3. Adjusting the Position of the Magnetic Shielding Material
1. After insertion, carefully adjust the position of the magnetic shielding material to make it completely cover the area that needs to be isolated. If the magnetic shielding material does not completely cover the area, there may be partial magnetic field leakage, resulting in the magnets still attracting each other. The position can be adjusted by gently pushing or rotating the magnetic shielding material, while observing whether the attraction between the magnets is significantly weakened. For example, when using iron sheets as magnetic shielding materials, make sure that the contact surface between the sheet and the magnet is tightly fitted without gaps to achieve the best magnetic shielding effect.
1. After confirming that the position of the magnetic shielding material is correct and the magnetic shielding effect is good, you can try to separate the magnets. If the magnetic shielding effect of the magnetic shielding material is good enough, the force required to separate the magnets will be greatly reduced. A slight pulling or pushing force can be used to separate the magnets. For example, for small high-performance magnets, they can be gently pulled apart by fingers; for larger and heavier magnets, simple mechanical tools (such as small separation clamps) can be used to assist with the separation, but pay attention to controlling the force to avoid damaging the magnets or the magnetic shielding materials.
Precautions
1. Avoid Damage to the Magnetic Shielding Materials
1. During the use process, pay attention to protecting the magnetic shielding materials and avoid them being subjected to severe impacts, bends, or scratches. For example, if there are scratches or wrinkles on magnetic shielding sheets, it may affect the distribution of their internal magnetic permeability and thus reduce the magnetic shielding effect. If iron alloy sheets are overly bent, it may lead to uneven distribution of magnetic field lines and weaken their magnetic shielding ability.
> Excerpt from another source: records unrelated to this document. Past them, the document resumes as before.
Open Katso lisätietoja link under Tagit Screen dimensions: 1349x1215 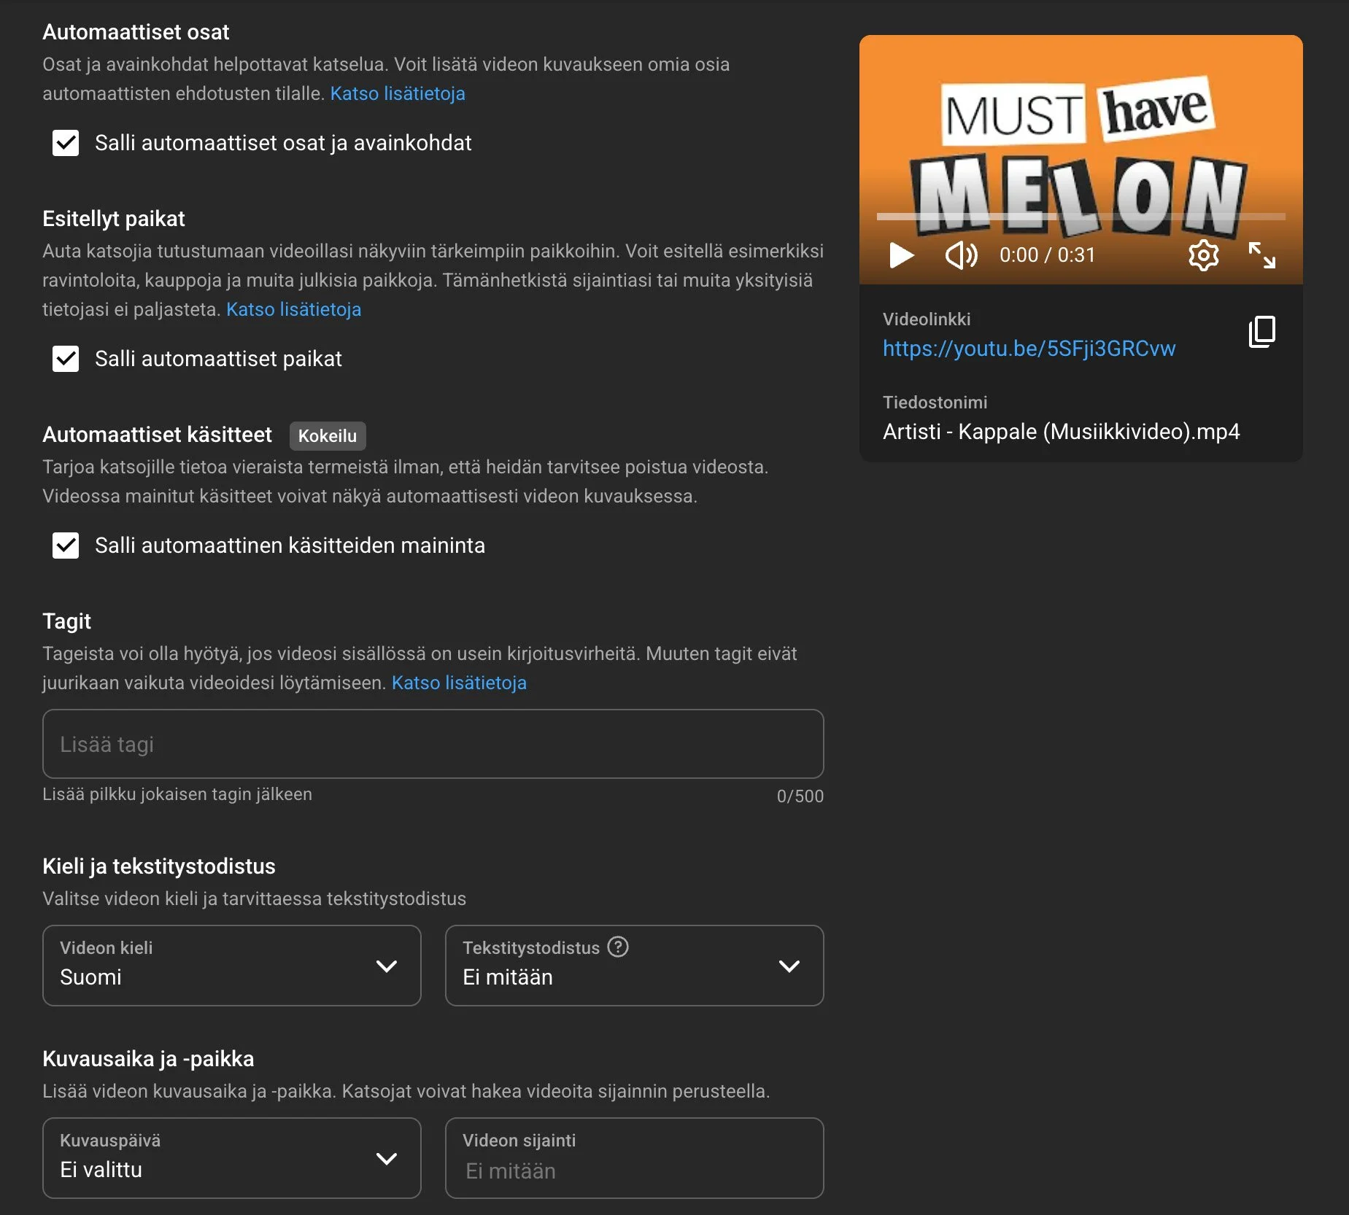[459, 683]
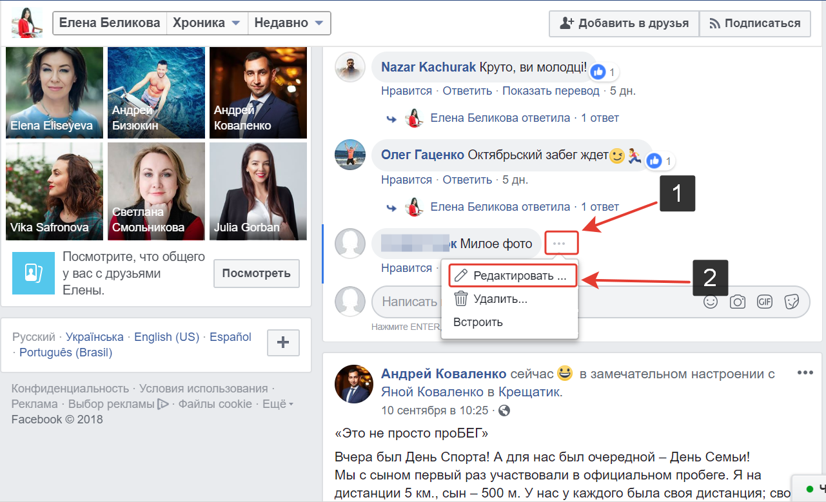
Task: Click the Добавить в друзья button
Action: [623, 23]
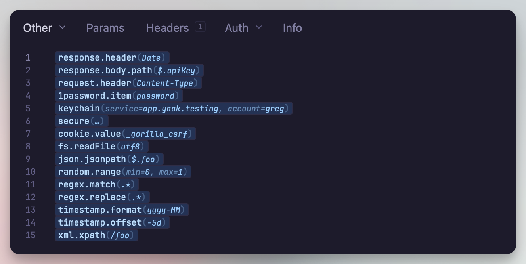Open the 1password.item(password) tag
Viewport: 526px width, 264px height.
click(x=119, y=96)
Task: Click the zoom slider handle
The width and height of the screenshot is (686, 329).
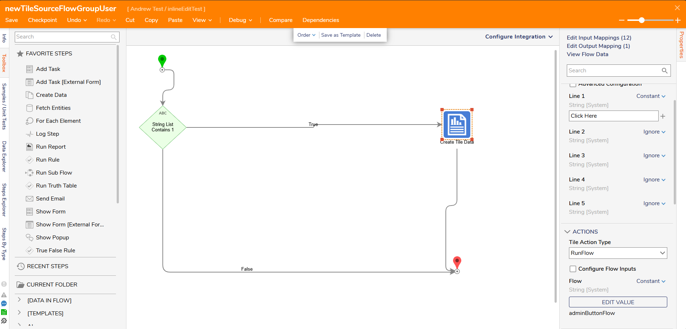Action: [x=641, y=21]
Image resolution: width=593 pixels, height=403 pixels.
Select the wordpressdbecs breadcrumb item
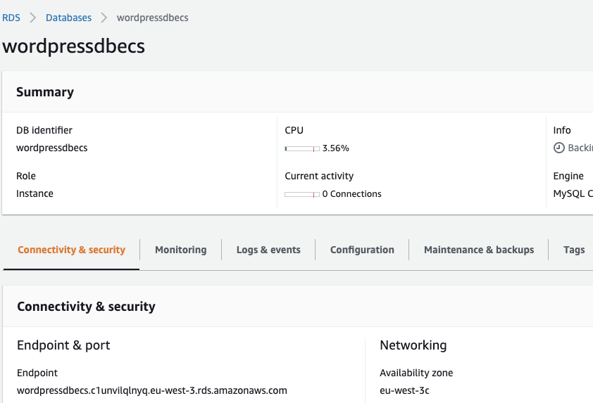coord(152,18)
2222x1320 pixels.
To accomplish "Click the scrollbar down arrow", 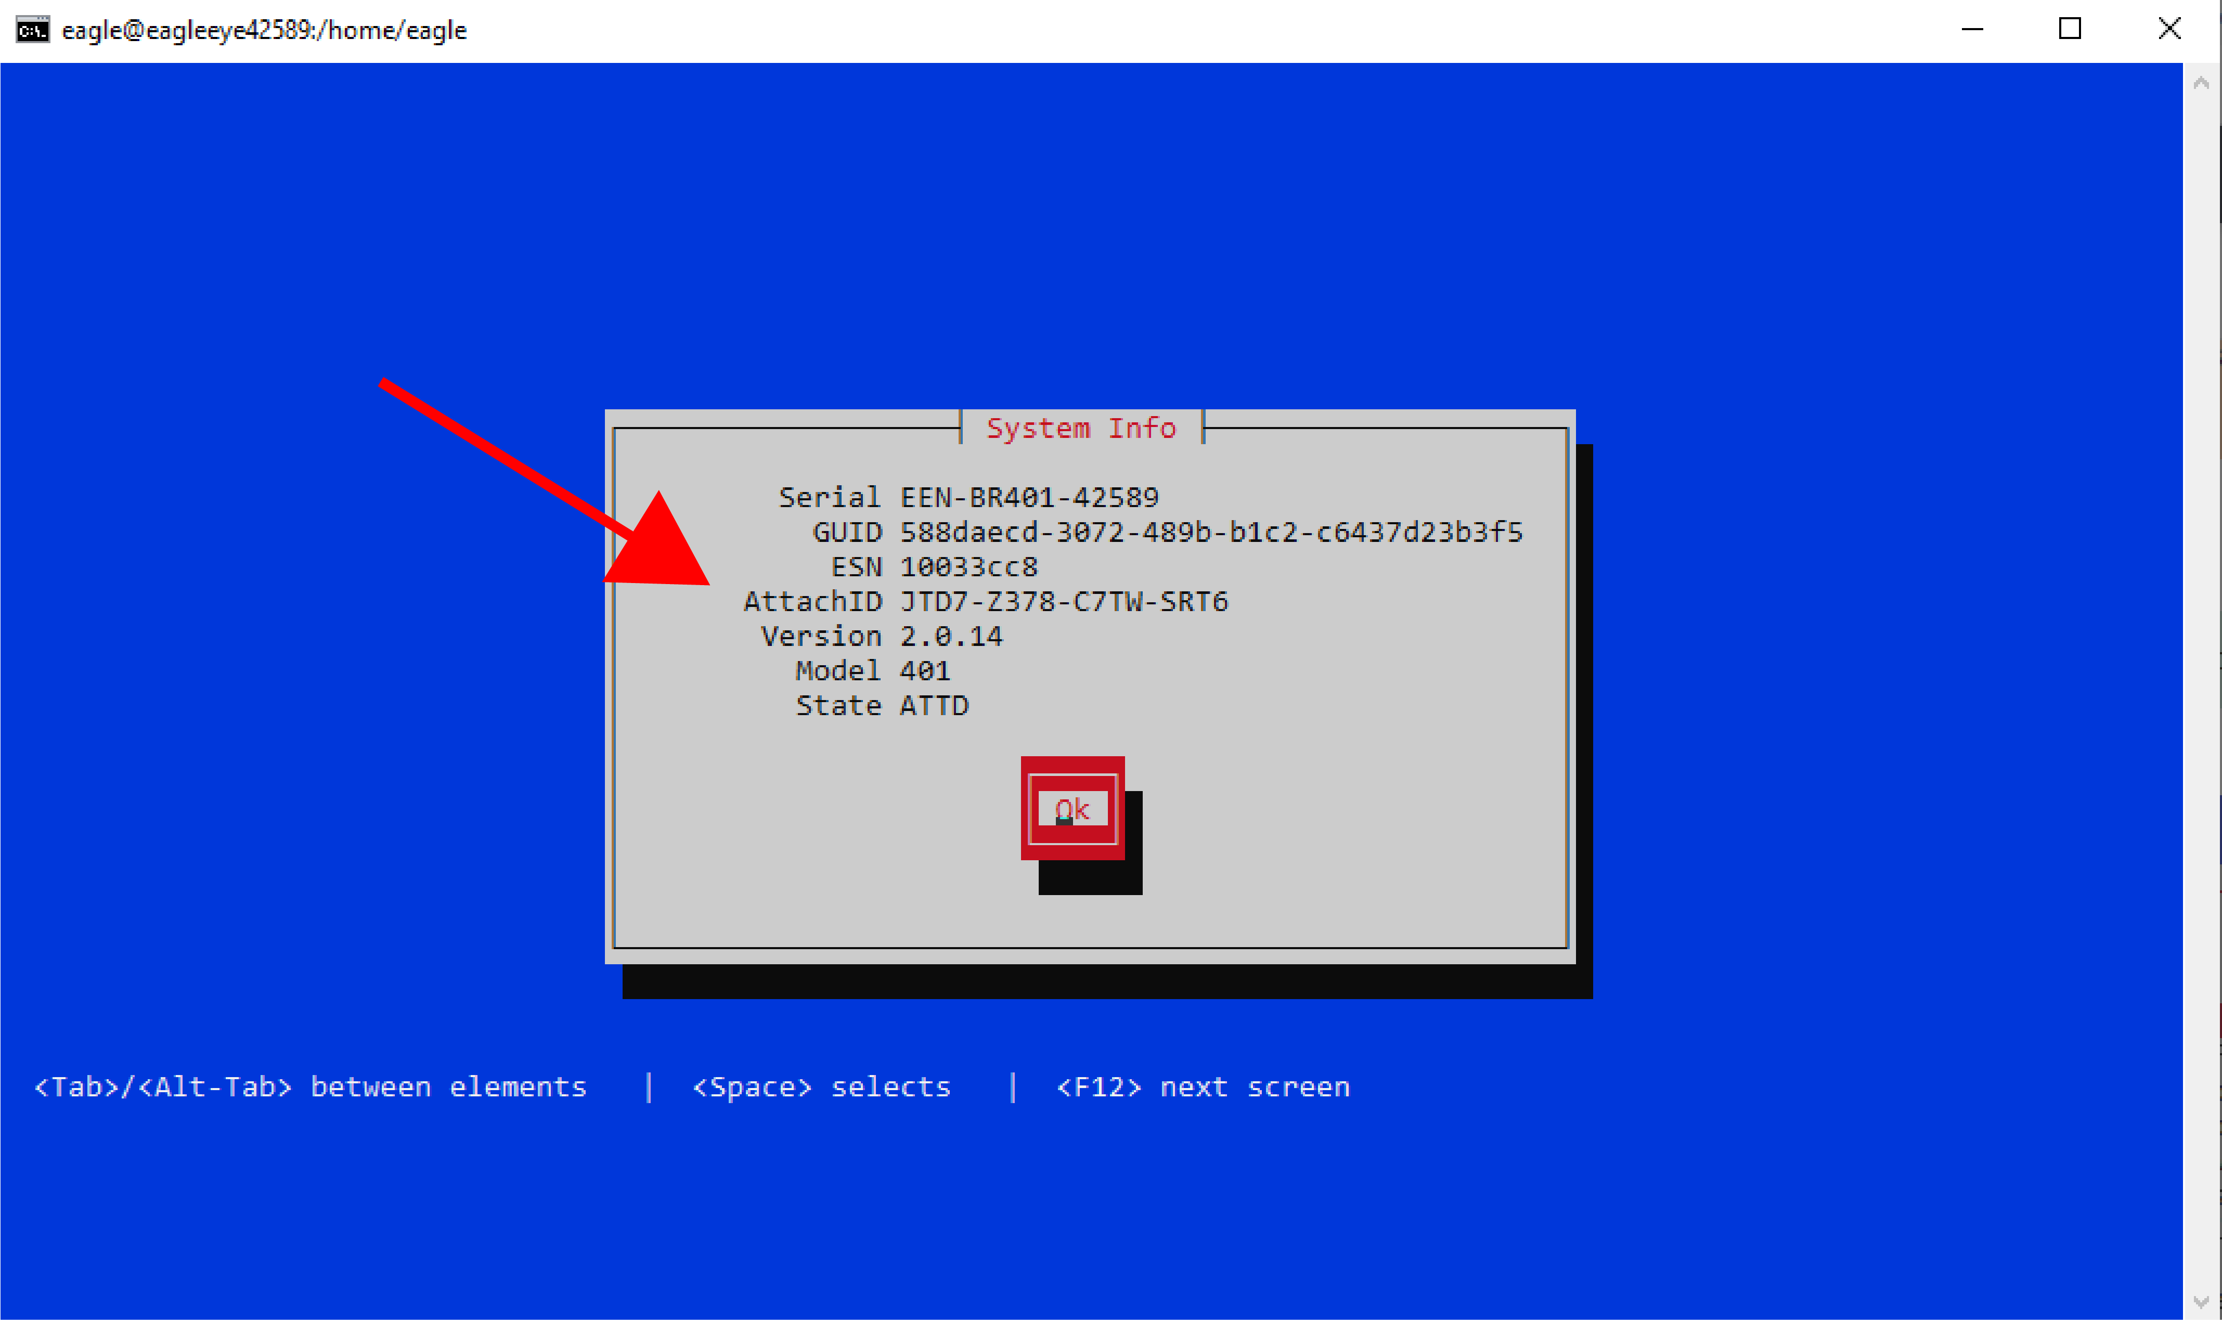I will pos(2201,1301).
2. Prevent Magnetic Field Leakage
1. Even when using magnetic shielding materials, pay attention to checking whether there is magnetic field leakage. Some simple methods can be used for detection, such as using small magnetic needles or other magnetically sensitive tools. If magnetic field leakage is found, it is necessary to recheck the position and integrity of the magnetic shielding materials or consider changing the type or thickness of the magnetic shielding materials. For example, after performing magnetic shielding operations on high-performance magnets in high-precision electronic devices, use professional gaussmeters to detect whether the magnetic field leaks to the surroundings of other sensitive components.